> _Serie di esercizi_:
A – Rispondi a queste domande sul racconto:
(i) Quale dolce è legato alla ricorrenza di San Giuseppe?
(ii) In quale luogo si trovavano i due ragazzi alle cinque in punto?
(iii) Quali sigarette fumava la ragazza?
B – Scrivi il seguito del racconto sui ricordi di gioventù, riprendendo dopo l'ultima battuta.

---- Testo dato

Eh no! Non ero io il “falsomagro” ! Accidenti a lui! Ma come faceva a confondere? E poi, certe etimologie…Si era pure convinto di essere un filologo oltre che uno scrittore? Mah ! Andiamo avanti.…che altro c’è? 

Anche la “festa dei morti” è passata. Tra pasta reale, cassate e pup’i zuccaro ne abbiamo

approfittato ancora una volta per abbuffarci. Non diversamente che per Santa Lucia (quando esterniamo la nostra devozione a furia di panelle ed arancine), oppure per San Giuseppe  (ricorrenza notoriamente cosacrata alle sfince). Cambia l’occasione, cambia il menù ma per noi non cambia l’intenzione e, soprattutto, non viene mai meno il rispetto delle tradizioni! Proprio di commemorazione dei defunti si parlava stamattina con alcuni colleghi. Non so come, né perché, né a chi sia venuto in mente, ma qualcuno nel gruppo ha fatto una considerazione, a metà tra il serio ed il faceto, affermando che è un dato di fatto scientificamente provato che gli uomini muoiono d’infarto prima delle donne. Io non conosco le statistiche al riguardo ma chi lo ha detto ne sembrava proprio sicuro e, soprattutto, fermamente convinto. Io ci ho pensato un po’ e, ti dirò, quasi quasi…. Ho anche provato a trovare una spiegazione plausibile al fenomeno e l’ho individuata nel disordine, in quel “quid” altrimenti indefinibile, cui quasi nessuna donna sfugge. Mi sono tornati alla memoria gli “anni verdi”, quando m’incontravo con la mia ragazza dell’epoca, quando…

E chi se li scorda più quegli anni? Ah, Se ci penso! Che organizzazione ogni volta per incontrarci con la mia ragazza…..

 “Ci vediamo al solito posto alle cinque?”.

“ OK. Ma non ho ancora finito la versione di greco!”

“Non fa niente. La facciamo insieme.”

“ OK. Ma che scusa piglio con mia madre?”

“ Usa la solita: il parrucchiere sempre affollato va benissimo. OK?”

“ OK. Ciao.”

Alle cinque in punto eravamo a Villa Sperlinga, con i libri, i quaderni e l’immancabile Pechenino. Avevamo un tavolo al bar, al coperto, all’angolo della vetrata. Non che fosse prenotato ma il cameriere sapeva che prima o poi saremmo arrivati, sabato escluso. Già, perché il sabato era consacrato alle feste in comitiva, agli amici e, per così dire, alla “mondanità”. Solita ordinazione ( “ Due caffè con molto zucchero”) e poi, prima di tuffarci nell’odiata traduzione di greco, una buona sigaretta. Lei fumava “Muratti Ambassador” col doppio filtro, io le “Colombo”( se non ero riuscito a trovare quelle americane, naturalmente di contrabbando).

“ Hai l’accedino?”

--------
---- Dati forniti

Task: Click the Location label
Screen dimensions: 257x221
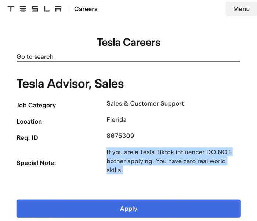Action: point(29,121)
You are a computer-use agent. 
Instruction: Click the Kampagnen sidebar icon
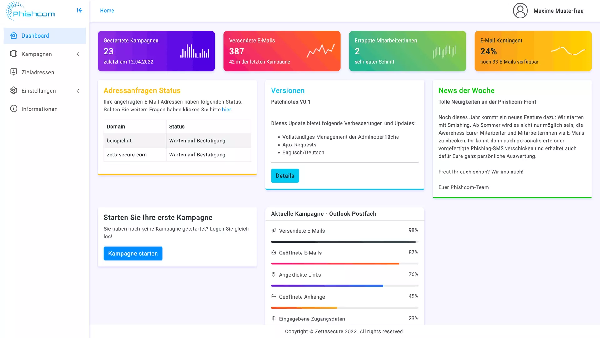pyautogui.click(x=13, y=54)
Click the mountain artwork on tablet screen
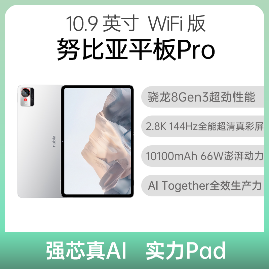The width and height of the screenshot is (269, 269). click(x=106, y=141)
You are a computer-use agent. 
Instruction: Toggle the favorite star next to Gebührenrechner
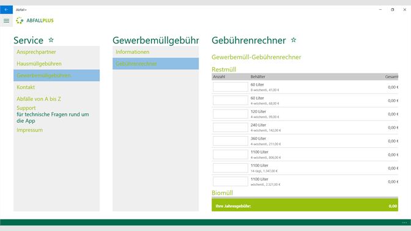coord(294,40)

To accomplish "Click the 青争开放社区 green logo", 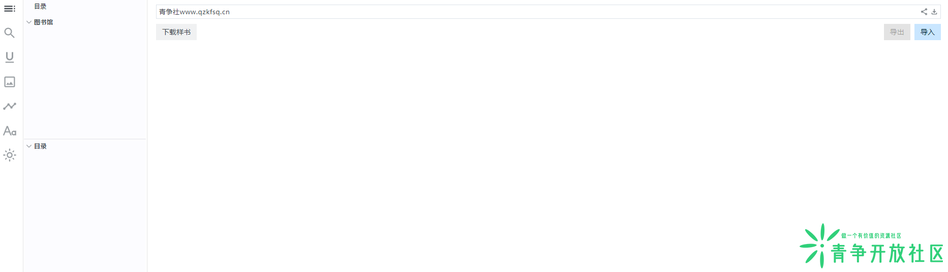I will [x=872, y=246].
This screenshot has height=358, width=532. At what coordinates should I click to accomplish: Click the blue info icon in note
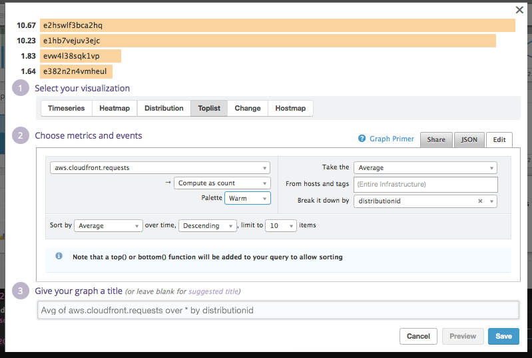(x=59, y=256)
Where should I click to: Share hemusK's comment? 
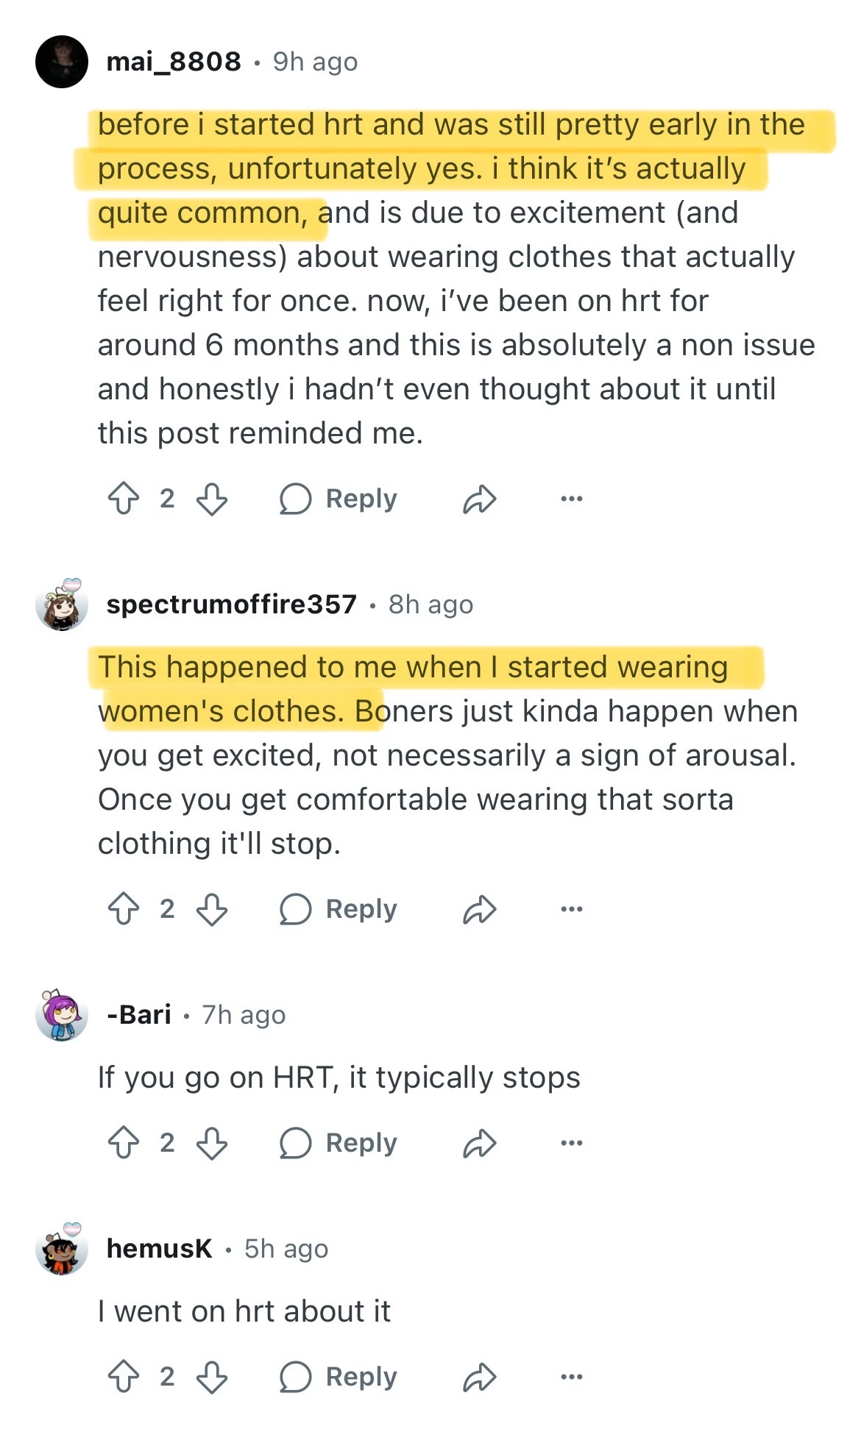(480, 1377)
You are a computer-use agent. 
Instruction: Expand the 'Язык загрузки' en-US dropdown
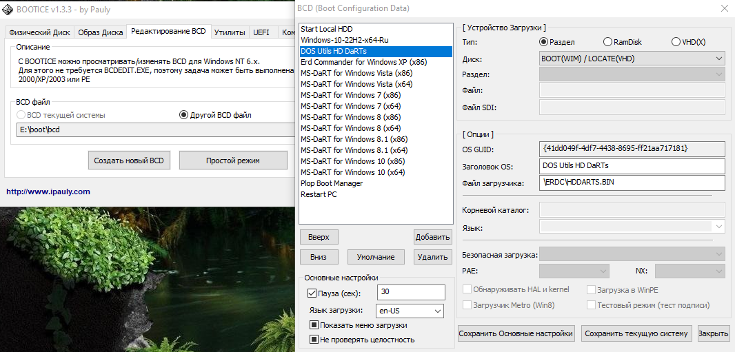tap(437, 311)
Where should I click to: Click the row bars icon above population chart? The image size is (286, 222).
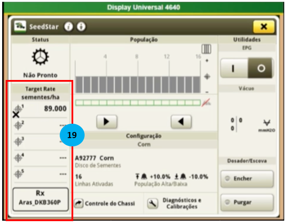(206, 49)
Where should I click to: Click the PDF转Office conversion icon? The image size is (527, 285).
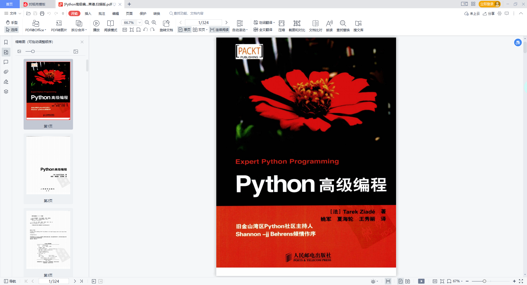click(x=35, y=24)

--------

> _Risposte per esercizio_:
A –
(i) Le sfince.
(ii) A Villa Sperlinga, a un tavolo del bar.
(iii) Le "Muratti Ambassador" col doppio filtro.

B –
“ Sì, ce l’ho in borsa”. E iniziava a cercare. La ricerca era sempre infruttuosa così che, dopo qualche minuto, svuotava tutto il contenuto della borsa sul tavolo. C’era di tutto: chiavi, rossetto, penne, matite, catenine, agende, monetine, pillole, che wing gum….un bazar intero. Ma non l’accendino. Inevitabile il ricorso al fidato cameriere: “ Scusi, ci fa accendere?”. Quello con gentilezza ci lasciava i fiammiferi e, nel vedere quel terremoto sparso sul tavolo, andandosene, ripeteva: “ Ah, sti fimmini!”.

A pensarci bene…vuoi vedere che quel mascalzone del Jolly aveva ragione.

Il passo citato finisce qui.